PDF 文档 AI 数据提取管道设计师

You are an expert in document AI and data extraction pipelines. Design a complete PDF-to-structured-data pipeline for my use case.

Use case: [e.g., financial reports / research papers / invoices / contracts] Volume: [e.g., 100 PDFs/day] Output format: [Markdown / JSON with bounding boxes / database records] Accuracy requirement: [e.g., 95%+ for tables, 99%+ for text]

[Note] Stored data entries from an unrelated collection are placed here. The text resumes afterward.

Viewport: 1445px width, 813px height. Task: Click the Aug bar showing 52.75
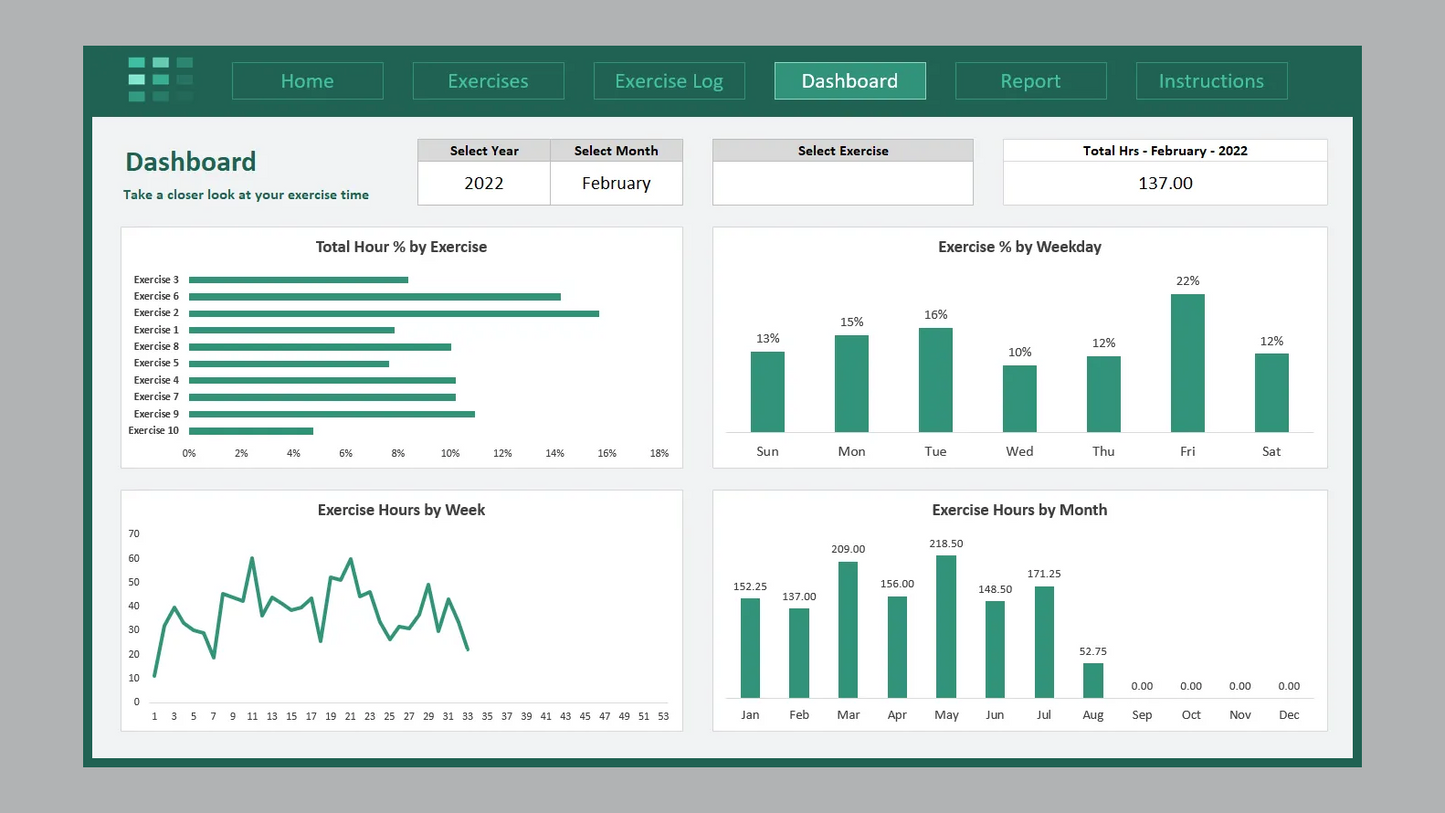point(1092,680)
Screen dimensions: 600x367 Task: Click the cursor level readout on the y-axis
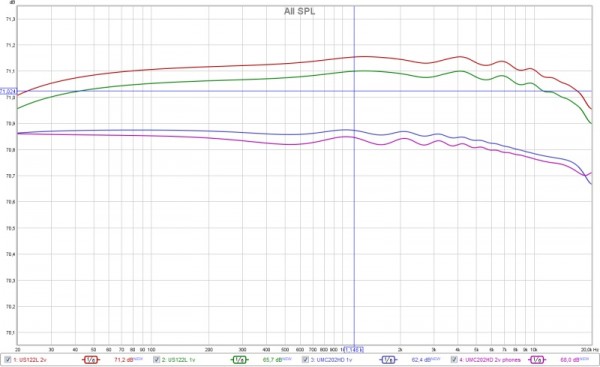(8, 91)
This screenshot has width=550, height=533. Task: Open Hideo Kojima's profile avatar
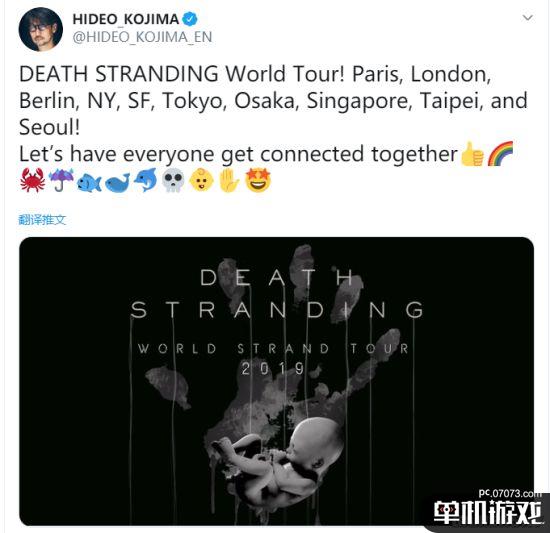click(40, 29)
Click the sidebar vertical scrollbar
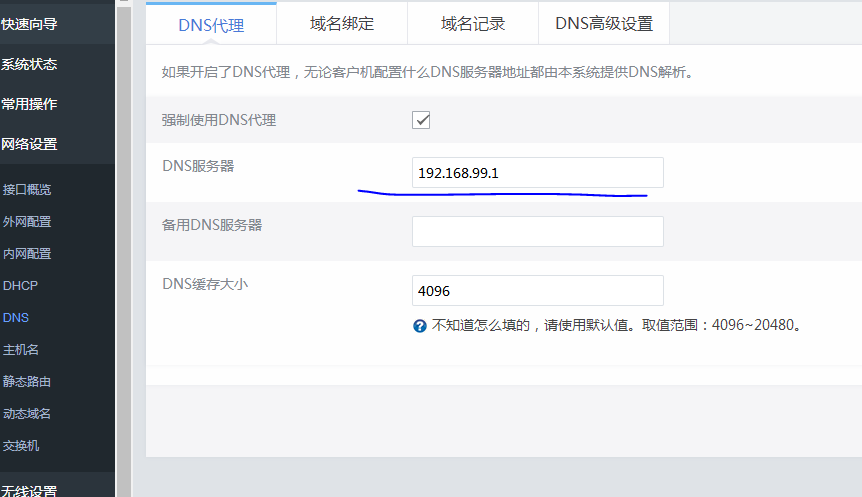 (x=124, y=250)
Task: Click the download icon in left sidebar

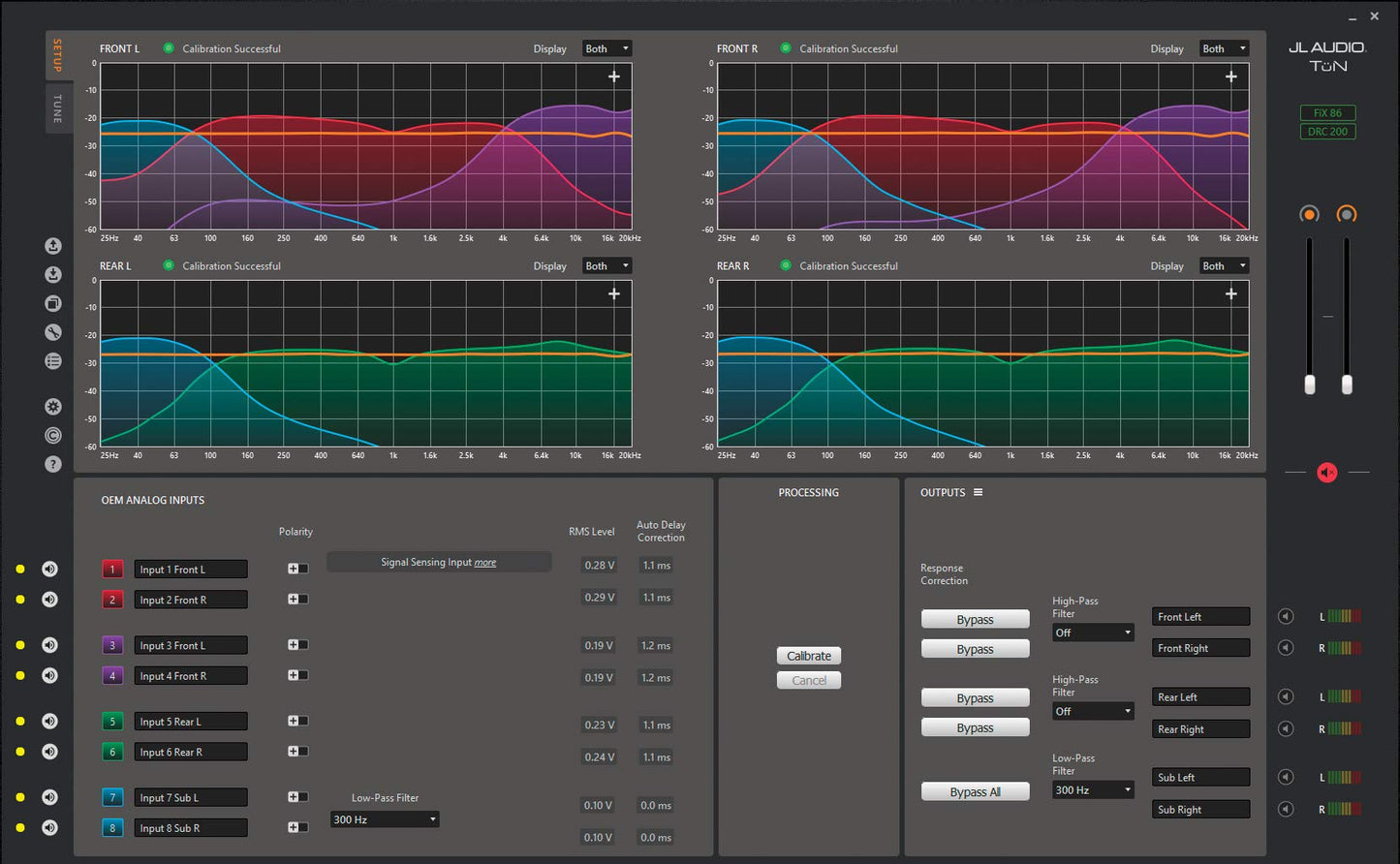Action: tap(53, 275)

Design the pipeline covering:

Pre-processing
- PDF classification (scanned vs native vs hybrid)
- Page segmentation and layout detection
- Quality assessment (DPI, skew, noise)
- Language detection
Extraction Engine Selection
- For native text: direct extraction method
- For scanned pages: OCR engine selection
- For tables: table detection model + structure recognition
- For formulas: LaTeX conversion approach
- For charts: description generation via VLM
Post-processing
- Schema validation and type coercion
- Cross-reference resolution
- Confidence scoring per extracted field
- Human-in-the-loop routing for low-confidence items
Output Formats
- Chunked Markdown optimized for RAG ingestion
- JSON with bounding boxes for source citation
- Structured records for database insertion
Tech Stack Recommendation
- Open-source tools comparison
- When to use hybrid mode (local + AI)
- Cost estimation per document
- Deployment architecture

Provide working code snippets for each stage using Python.